Se empina la cuesta

Se empina la cuesta

Faltan todavía considerables esfuerzos para que la paz sea estable y duradera.

11 de agosto 2018 , 10:31 p.m.

Tal y como lo acordaron el Gobierno y las Farc, el Instituto Kroc, de la Universidad de Notre Dame (Estados Unidos), presentó esta semana un nuevo informe sobre el avance de la implementación de los acuerdos. El documento reconoce que dicho proceso sigue avanzando, lo que es, por supuesto, una buena noticia, pero también prende las alarmas en dos campos cruciales: el desarrollo rural y la sustitución de cultivos ilícitos.

Desde una necesaria perspectiva comparada, a partir de la trayectoria seguida por otros 34 acuerdos firmados en el mundo y cuya ejecución ha evaluado este mismo centro académico, el veredicto es tranquilizador: el ritmo de implementación del pacto de paz colombiano, 18 meses después de la firma, está dentro del promedio.

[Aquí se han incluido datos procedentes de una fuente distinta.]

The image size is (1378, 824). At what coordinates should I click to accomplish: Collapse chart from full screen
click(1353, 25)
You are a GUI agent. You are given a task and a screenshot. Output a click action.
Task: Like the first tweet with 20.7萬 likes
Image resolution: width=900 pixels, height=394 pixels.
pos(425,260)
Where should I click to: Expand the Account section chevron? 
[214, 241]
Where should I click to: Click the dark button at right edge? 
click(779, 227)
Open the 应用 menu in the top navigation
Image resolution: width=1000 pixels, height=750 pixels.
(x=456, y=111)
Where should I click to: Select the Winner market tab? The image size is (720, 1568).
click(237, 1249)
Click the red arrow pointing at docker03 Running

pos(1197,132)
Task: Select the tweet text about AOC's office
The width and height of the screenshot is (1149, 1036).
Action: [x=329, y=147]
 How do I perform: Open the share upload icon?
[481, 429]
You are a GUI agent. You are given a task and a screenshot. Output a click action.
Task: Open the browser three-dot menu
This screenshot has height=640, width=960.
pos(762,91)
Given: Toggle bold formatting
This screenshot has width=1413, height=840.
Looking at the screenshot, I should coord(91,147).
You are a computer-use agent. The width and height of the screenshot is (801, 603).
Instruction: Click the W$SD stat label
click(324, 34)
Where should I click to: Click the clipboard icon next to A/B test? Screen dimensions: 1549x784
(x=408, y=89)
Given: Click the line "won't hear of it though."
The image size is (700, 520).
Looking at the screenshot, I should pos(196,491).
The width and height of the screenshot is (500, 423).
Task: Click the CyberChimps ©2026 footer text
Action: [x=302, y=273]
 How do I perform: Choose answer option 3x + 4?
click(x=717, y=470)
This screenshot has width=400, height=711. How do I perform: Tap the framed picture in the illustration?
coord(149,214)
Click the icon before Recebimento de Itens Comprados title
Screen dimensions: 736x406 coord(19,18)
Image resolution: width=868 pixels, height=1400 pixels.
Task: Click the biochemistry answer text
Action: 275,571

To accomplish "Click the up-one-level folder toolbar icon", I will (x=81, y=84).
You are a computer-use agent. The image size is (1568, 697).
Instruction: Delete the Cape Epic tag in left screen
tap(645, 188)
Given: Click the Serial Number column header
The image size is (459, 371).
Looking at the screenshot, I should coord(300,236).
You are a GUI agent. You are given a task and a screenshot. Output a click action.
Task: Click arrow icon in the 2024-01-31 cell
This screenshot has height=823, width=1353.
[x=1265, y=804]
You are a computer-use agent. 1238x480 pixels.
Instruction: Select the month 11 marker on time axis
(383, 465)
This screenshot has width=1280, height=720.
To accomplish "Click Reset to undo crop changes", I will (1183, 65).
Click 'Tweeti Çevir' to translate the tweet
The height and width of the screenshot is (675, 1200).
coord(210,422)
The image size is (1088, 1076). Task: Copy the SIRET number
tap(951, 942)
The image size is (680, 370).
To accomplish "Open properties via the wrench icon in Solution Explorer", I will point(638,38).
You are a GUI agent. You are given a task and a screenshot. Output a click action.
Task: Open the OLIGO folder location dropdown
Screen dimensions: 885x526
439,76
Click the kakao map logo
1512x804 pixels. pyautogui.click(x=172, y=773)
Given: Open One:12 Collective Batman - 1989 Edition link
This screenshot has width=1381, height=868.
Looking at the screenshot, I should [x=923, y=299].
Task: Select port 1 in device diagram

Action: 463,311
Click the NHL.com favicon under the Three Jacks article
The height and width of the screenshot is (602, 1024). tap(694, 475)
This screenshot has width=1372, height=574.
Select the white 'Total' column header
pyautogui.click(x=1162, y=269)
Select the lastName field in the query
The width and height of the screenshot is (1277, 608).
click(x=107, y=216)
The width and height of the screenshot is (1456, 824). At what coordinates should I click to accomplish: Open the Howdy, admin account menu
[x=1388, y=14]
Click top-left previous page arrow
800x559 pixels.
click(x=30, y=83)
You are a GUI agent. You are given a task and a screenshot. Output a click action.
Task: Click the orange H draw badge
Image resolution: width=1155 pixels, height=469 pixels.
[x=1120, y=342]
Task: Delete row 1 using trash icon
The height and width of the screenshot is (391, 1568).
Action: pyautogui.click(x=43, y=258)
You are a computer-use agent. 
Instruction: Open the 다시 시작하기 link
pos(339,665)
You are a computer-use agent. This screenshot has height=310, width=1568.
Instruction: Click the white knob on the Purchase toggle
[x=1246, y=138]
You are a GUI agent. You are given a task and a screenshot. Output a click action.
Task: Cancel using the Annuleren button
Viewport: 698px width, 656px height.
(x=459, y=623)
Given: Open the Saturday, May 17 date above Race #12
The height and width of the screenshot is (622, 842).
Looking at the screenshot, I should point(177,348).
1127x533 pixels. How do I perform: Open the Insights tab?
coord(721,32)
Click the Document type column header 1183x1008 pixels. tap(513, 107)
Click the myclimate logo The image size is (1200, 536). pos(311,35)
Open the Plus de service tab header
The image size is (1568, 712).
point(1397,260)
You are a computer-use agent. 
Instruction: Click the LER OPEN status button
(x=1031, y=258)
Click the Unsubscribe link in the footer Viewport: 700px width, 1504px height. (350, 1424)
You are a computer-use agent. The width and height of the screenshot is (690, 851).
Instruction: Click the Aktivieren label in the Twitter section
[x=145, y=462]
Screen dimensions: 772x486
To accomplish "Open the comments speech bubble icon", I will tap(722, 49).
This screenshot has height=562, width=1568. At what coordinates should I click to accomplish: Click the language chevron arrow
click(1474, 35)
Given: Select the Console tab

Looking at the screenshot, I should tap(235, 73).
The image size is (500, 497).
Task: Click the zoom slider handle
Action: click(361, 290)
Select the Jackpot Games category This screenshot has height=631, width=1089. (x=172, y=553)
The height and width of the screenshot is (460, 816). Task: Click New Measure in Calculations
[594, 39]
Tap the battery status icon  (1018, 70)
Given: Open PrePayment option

Eso sí, los evaluadores hacen hincapié en un elemento absolutamente central y que debe tenerse en cuenta en cualquier discusión: que, a diferencia de otros casos, el acuerdo colombiano no solo pretendía –como en efecto lo logró– silenciar los fusiles, sino también transformar, para bien, las condiciones estructurales que dieron origen al conflicto armado. No es mera coincidencia, entonces, que los dos puntos con diagnóstico más negativo sean justamente los que en mayor medida tienen que ver con esos cambios de fondo.

Así, mientras algunos de los obstáculos señalados en el trabajo académico que impiden tener un panorama más halagador –como la inseguridad que hoy experimentan en varias zonas los antiguos militantes de la guerrilla– requieren acciones urgentes, puntuales y efectivas, otros demandan esfuerzos de gran calado, a plazos mayores.

Es el caso de pendientes como el catastro multipropósito o las circunscripciones especiales de paz y acabar con las más de 200.000 hectáreas sembradas de coca. Solo estos tres aspectos dan pleno sentido a la afirmación del Instituto Kroc respecto a que ahora comienza la parte más compleja del proceso. Alcanzados numerosos logros en materia de entrega de armas, desmovilización y verificación, ahora la cuesta se empina.

El informe peca de fatalista al dibujar un escenario de regreso de un conflicto que, definitivamente, ha quedado atrás, pero no por ello pueden caer en saco roto las alertas que contiene

Las razones que explican la dificultad para implementar ciertos puntos de los acuerdos están sobre la mesa: estas van desde la ineficacia y paquidermia del aparato estatal hasta la decisión de algunos sectores políticos de oponerse, a través del Legislativo, a elementos claves como el ya mencionado catastro multipropósito y las curules. Y si bien el gobierno de Iván Duque ha limitado en principio a tres los puntos que pretende reformar, es un hecho que tanto en materia agraria como en lucha antidrogas –en la cual se ha mostrado, a juzgar por recientes declaraciones de sus funcionarios, más inclinado a la erradicación que a la sustitución voluntaria–, sus prioridades están lejos de concordar con las que inspiran lo firmado con las Farc.

En el terreno del narcotráfico, es llover sobre mojado afirmar que cualquier solución real y a largo plazo necesariamente supone un acuerdo de voluntades de las principales naciones involucradas en la cadena de producción de las drogas ilícitas, empezando por Estados Unidos. Y aquí hay que traer a colación que una era la realidad política en el país del norte cuando se redactaron los acuerdos –en el gobierno de Barack Obama, que, incluso, envió a alguien de su confianza a La Habana– y otra, muy distinta, la actual, en tiempos de Donald Trump.

Toda esta revisión permite recordar que tan importante como garantizar que quienes dejaron las armas encontrarán un lugar en la sociedad y verán los compromisos cumplidos es no olvidar que la paz con las Farc está llamada a ser estable y duradera mediante un trabajo arduo y prolongado –se sabía desde el primer día que sería cuestión de años, no de meses– en otros frentes. Le corresponde al nuevo gobierno recibir el relevo y de ninguna manera, como ya se ha dicho desde estos renglones, relegar a planos secundarios el más relevante y decisivo proyecto emprendido por esta sociedad de cara a lograr un mejor país para las generaciones venideras.

Y aunque en sus conclusiones el informe peque de fatalista al dibujar un escenario de regreso de un conflicto que definitivamente ha quedado atrás, no por ello pueden caer en saco roto las alertas que contiene. Es real y fundado, esto sí, que de no llevar a buen puerto las múltiples reformas que siguen en veremos, persistirían las desigualdades y los contextos de ausencia estatal en los que florecen los nuevos fenómenos de violencia que hoy azotan la nación. Basta una mirada a lo que está ocurriendo en Tumaco, Chocó, zonas del Cauca y el Catatatumbo.